Piąta część przygód Indiany Jonesa już wkrótce pojawi się w kinach. Pierwszy film z serii powstał w 1981 roku, jednak pomimo wieku stary dobry „Indy” wciąż elektryzuje fanów kina przygodowego.
Indiana Jones 5 coraz bliżej
Jeden z producentów najnowszej odsłony kultowej serii — Frank Marshall poinformował swoich obserwujących na Twitterze, że ekipa zakończyła już zdjęcia do filmu. 75-latek w poście zamieścił czapkę sygnowaną logiem serii. Dla osób niezaznajomionych z tematem, w Indiana Jones 5 tytułowego bohatera po raz kolejny zagra Harrison Ford. Będzie to najprawdopodobniej ostatnie wcielenie się w nieustraszonego archeologa przez ikonę kina. Reżyserem filmu jest James Mangold, który w swoim CV ma między innymi takie produkcje jak Logan: Wolverine czy Le Mans ’66.

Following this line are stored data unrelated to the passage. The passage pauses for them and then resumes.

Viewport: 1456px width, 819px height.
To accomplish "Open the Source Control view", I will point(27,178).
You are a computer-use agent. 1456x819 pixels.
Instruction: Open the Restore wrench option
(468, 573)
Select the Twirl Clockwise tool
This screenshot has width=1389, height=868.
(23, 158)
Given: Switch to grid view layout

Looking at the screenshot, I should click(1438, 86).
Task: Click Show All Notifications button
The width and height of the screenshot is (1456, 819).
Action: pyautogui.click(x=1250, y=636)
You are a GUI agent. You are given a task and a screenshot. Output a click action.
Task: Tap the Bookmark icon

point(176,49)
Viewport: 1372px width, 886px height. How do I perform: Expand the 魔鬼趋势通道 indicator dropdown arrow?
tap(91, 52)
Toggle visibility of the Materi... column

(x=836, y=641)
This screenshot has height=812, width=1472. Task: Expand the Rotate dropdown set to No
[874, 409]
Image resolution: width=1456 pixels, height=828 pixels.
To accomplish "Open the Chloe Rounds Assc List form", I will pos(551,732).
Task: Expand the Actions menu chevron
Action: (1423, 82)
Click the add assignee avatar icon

Zobacz też: Najlepsze gry sportowe w historii
Fani cyklu wiedzą na pewno, że wszystkie poprzednie części filmu reżyserował Steven Spielberg, a za scenariusz odpowiadał George Lucas. Seria niedługo będzie obchodzić swoje 41. urodziny. Co ciekawe Indiana Jones przeżywał już swój powrót po długiej przerwie. Miało to miejsce w 2008 roku, kiedy to „Indy” wrócił na ekrany po niemal dwudziestoletniej przerwie. Indiana Jones 5 trafi do kin 30 czerwca 2023 roku. W związku z tym przypomnijmy sobie chronologię serii:
- Poszukiwacze zaginionej Arki (1981)
- lndiana Jones i świątynia zagłady (1984)
- Indiana Jones i ostatnia krucjata (1989)
- lndiana Jones i Królestwo Kryształowej Czaszki (2008)
- lndiana Jones 5 (2023)
O filmie z zapałem opowiada sam reżyser, który nie ukrywa, że jest to dla niego spełnienie marzeń.
Jestem wstrząśnięty tym, że rozpoczynam nową przygodę. Do tego współpracuję z idealnym zespołem złożonym z najlepszych filmowców w historii. Steven [Spielberg], Harrison [Ford], Kathy [Kennedy], Frank [Marshall] i John [Williams] są moimi artystycznymi idolami. Kiedy dodamy do tego składu Phoebe [Waller-Bridge], czyli olśniewającą aktorkę z idealnym głosem oraz chemię, którą wniesie na nasz plan, sam już czuję, jak szczęśliwy będzie Indiana Jones.
Oprócz wspomnianego już Harrisona Forda i Phoebe Waller-Bridge na ekranie zobaczymy jeszcze Madsa Mikkelsena, Thomasa Kretschmanna i być może Antonio Banderasa. Niestety wciąż nie wiemy niczego na temat fabuły Indiana Jones 5.